2、Rekognition是亚马逊于2016年末推出的人脸识别系统,它作为亚马逊云业务的一部分,一直与政府合作,向后者提供安防服务。后在2018年,因为公众对于隐私问题的担忧而“上书”,被政府停止续约。
3、2018谷歌与美国国防部就Project Maven项目进行合作,向军方提供人工智能技术以分析无人机采集到的视频。该做法遭到了部分谷歌公司员工和学者们的强烈反对。数千名员工曾在一份请求谷歌取消该合作计划的请愿书上签名,并有数十名员工因此辞职。

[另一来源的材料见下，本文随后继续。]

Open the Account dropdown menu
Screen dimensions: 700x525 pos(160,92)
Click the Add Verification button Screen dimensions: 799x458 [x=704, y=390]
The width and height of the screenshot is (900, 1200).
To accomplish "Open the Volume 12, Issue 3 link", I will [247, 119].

4、2016年10月美国域名服务器管理服务供应商Dyn宣布,该公司在当地时间22日早上遭遇了DDoS(分布式拒绝服务)攻击,从而导致许多网站在美国东海岸地区宕机。
DDoS攻击是指分布式拒绝服务(DDoS)攻击,是通过大规模互联网流量淹没目标服务器或其周边基础设施,以破坏目标服务器、服务或网络正常流量的恶意行为。

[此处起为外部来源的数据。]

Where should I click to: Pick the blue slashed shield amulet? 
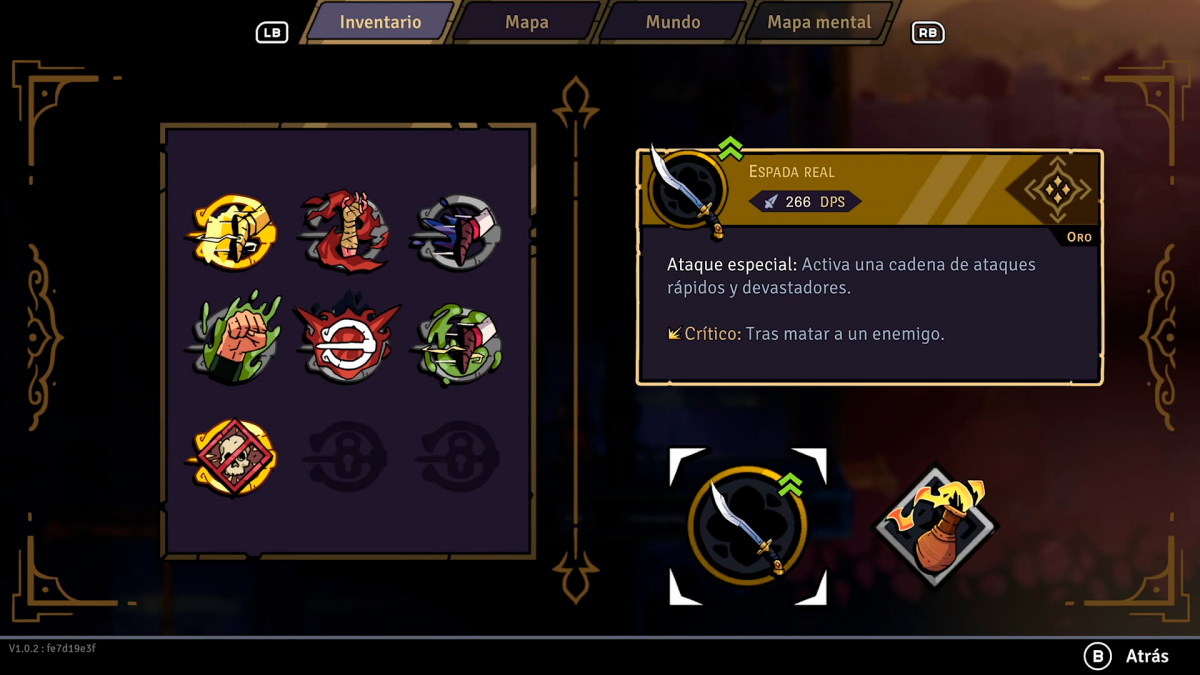[x=458, y=232]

常见的一种DDoS攻击就是利用IPC摄像头完成的。黑客们找到系统漏洞,控制大量的智能摄像机,形成大量独立IP的随机用户,对服务器、网站进行攻击。
安全专家指出,网络摄像头容易受到攻击。此前 Dyn DNS 服务遭遇的网络攻击中,许多设备都是这些智能摄像头。这些摄像头采用默认密码,很容易被猜出。攻击者可以破解登录信息,随后将设备加入到僵尸网络中。
来自多家厂商的硬件都卷入了其中,国内知名安防厂商雄迈的网络摄像头产品更是被指为该攻击中的主要设备,并在后续宣布对使用其集成电路板和其他元件的全部摄像头的召回。
个人信息保护的挑战
现在诸如高科技公司如何使用和共享数据、大街小巷的视频监控安防系统对隐私的影响,正在成为社会舆论焦点。更多严格的个人信息保护举措逐渐出台。

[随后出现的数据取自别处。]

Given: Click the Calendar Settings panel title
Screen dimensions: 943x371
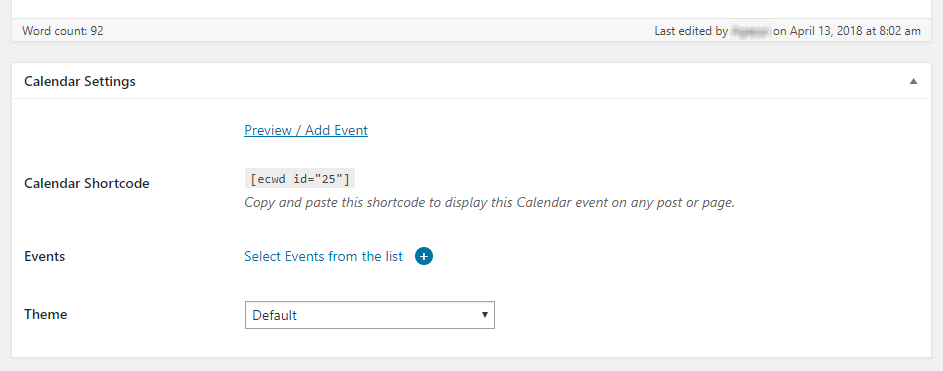Looking at the screenshot, I should (80, 81).
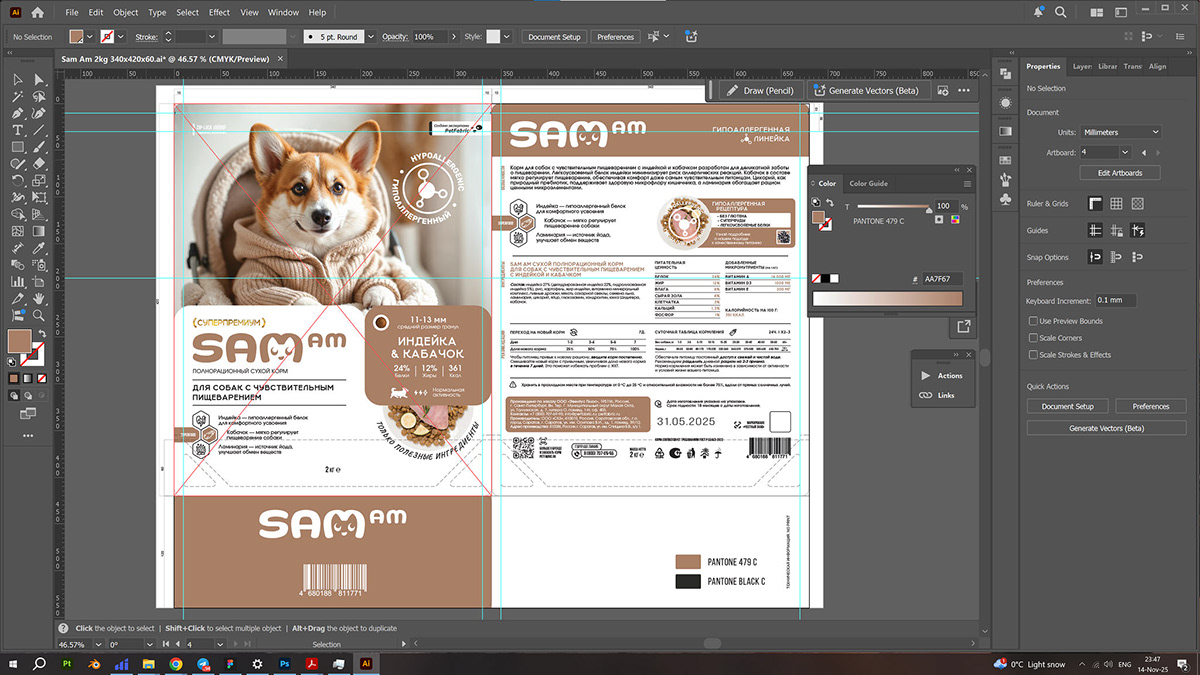The width and height of the screenshot is (1200, 675).
Task: Select the PANTONE 479 C swatch in the legend
Action: click(x=688, y=561)
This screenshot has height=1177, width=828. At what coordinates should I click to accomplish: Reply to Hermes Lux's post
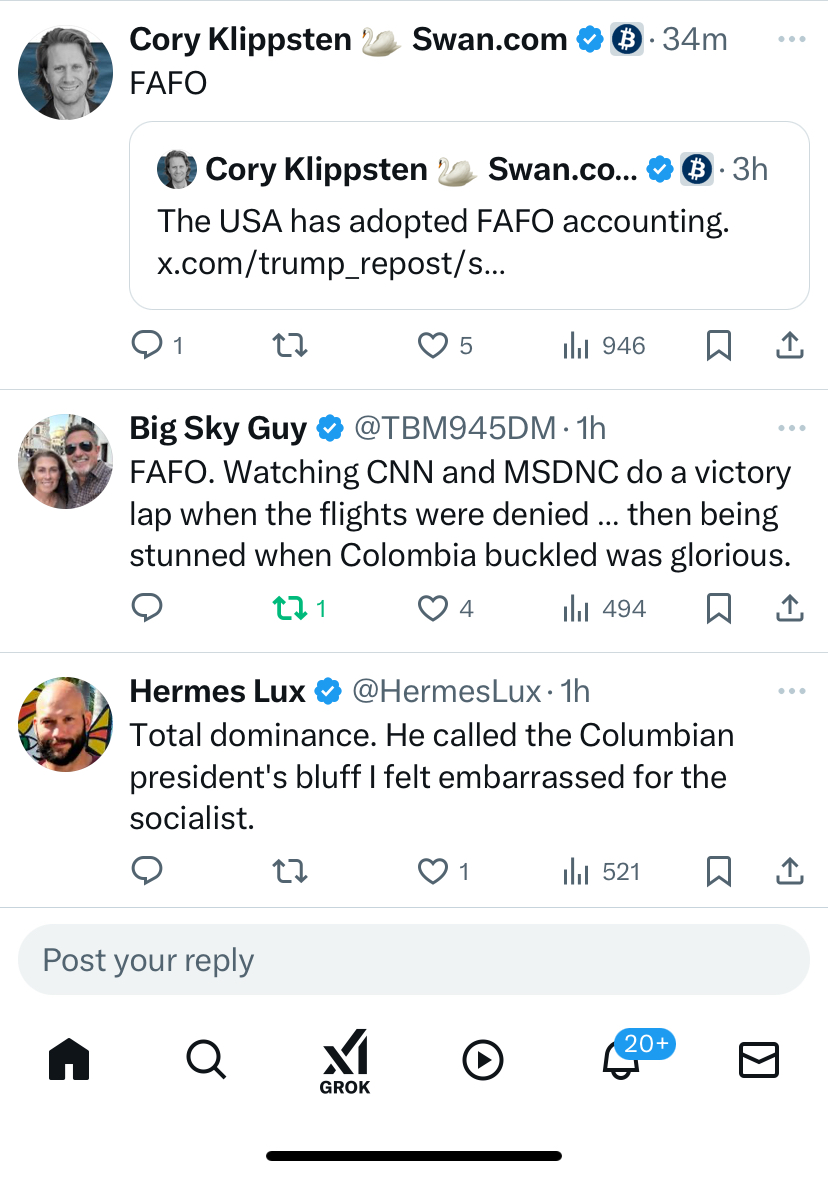(x=148, y=871)
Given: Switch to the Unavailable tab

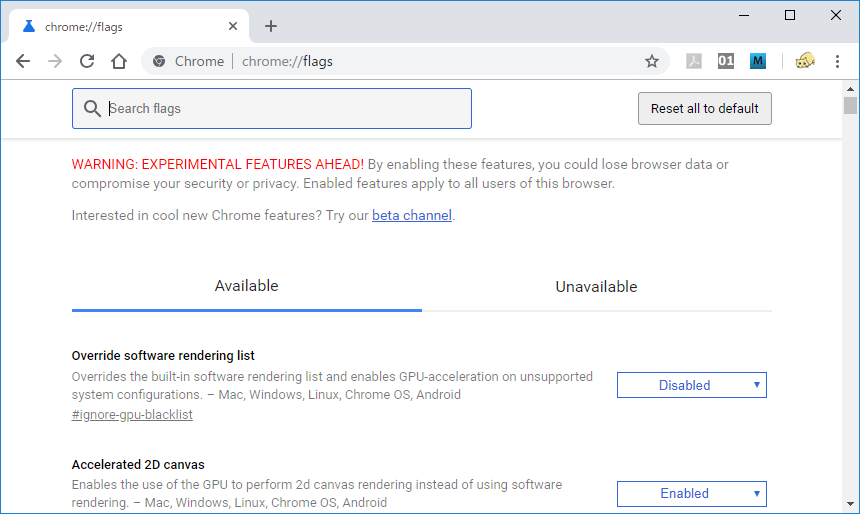Looking at the screenshot, I should 596,287.
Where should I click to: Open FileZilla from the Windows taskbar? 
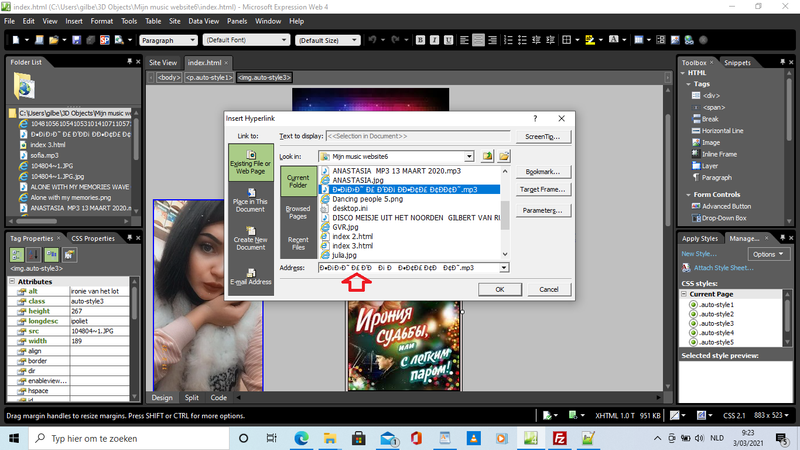coord(559,439)
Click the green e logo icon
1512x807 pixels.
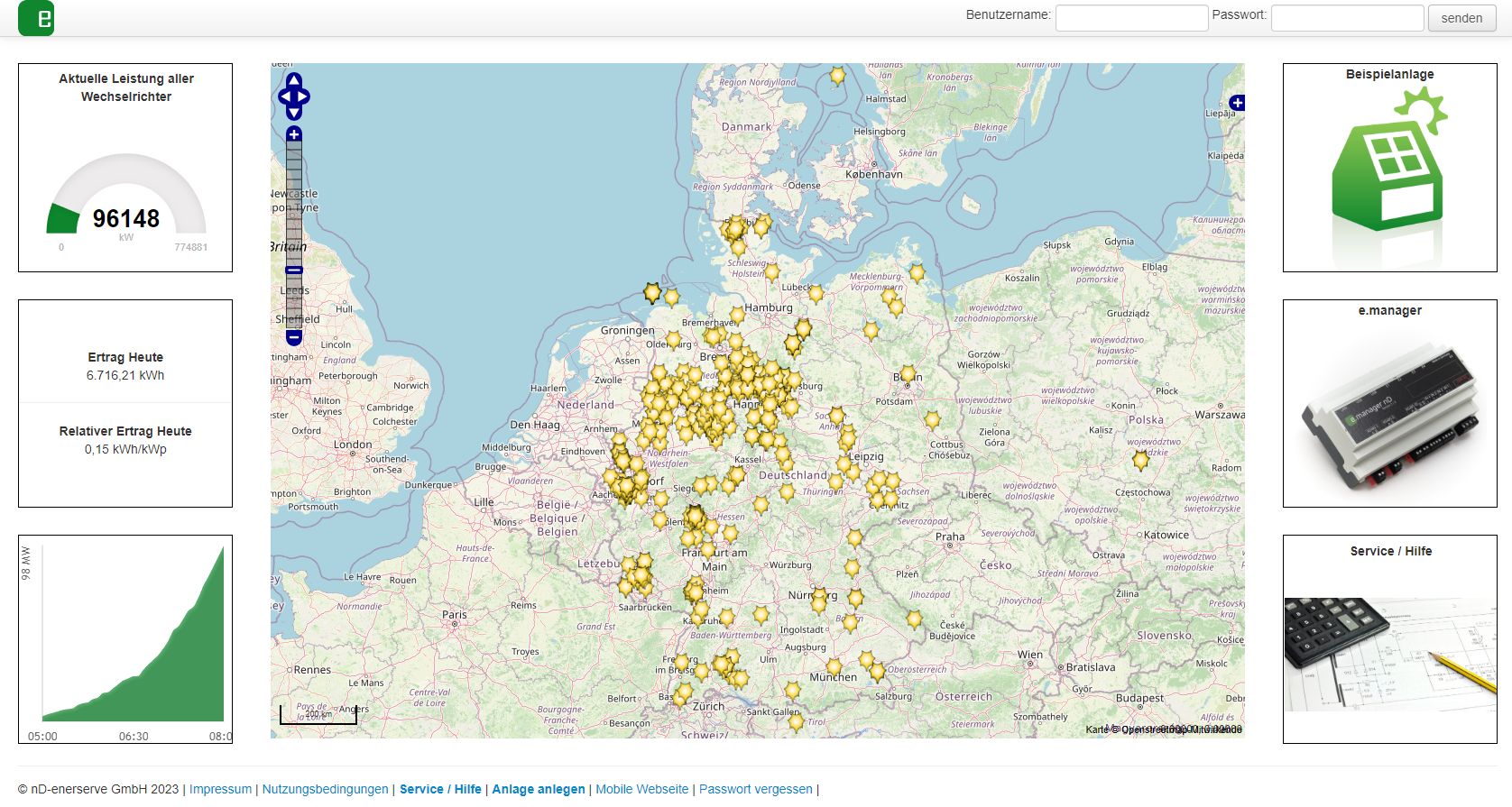click(x=36, y=18)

例如,2018年欧盟规定,全球所有的企业只要采集欧盟公民的用户数据,必须要遵守新的更加严格消费者数据保护规定,即《通用数据保护条例》(GDPR)。
我国最新出台的《个保法》与此前的《网络安全法》和《数据安全法》立法重点不同,更多聚焦于民事权利保护,为个人信息处理者设定了大量法律义务,更容易触发政府主管部门监管。同时,《个保法》在惩罚力度上比欧盟《通用数据保护条例》(GDPR)更为严格,有可能会成为处罚数额最高的执法领域之一。
企业合规需要实践合理边界
接下来,对处理公开个人信息之合理范围的判断可能成为实际事务中的重点。
《个保法》第二十八条对敏感个人信息进行了定义,该类信息一旦泄露或者非法使用,即容易导致自然人的人格尊严受到侵害或人身、财产安全受到危害。同时《个保法》第二十九条赋予了处理敏感个人信息应获得个人的单独同意的要求。
个人信息主体的明确拒绝和要求删除等行为可能是判断合理边界的重要依据。企业应从个人权益的影响角度做出评估,避免造成直接侵入性的隐私损害。
对于每日不间断收集、存储、使用、加工、传输巨量个人信息的各种企业、社会组织而言,需从价值观导入、制度建构和流程重塑达到业务合法合规要求。
设计出能够获取有价值的安防和商业智能产品和解决方案,同时还要匿名或脱敏保留这些信息加以利用,也将成为制造商们未来面临的挑战。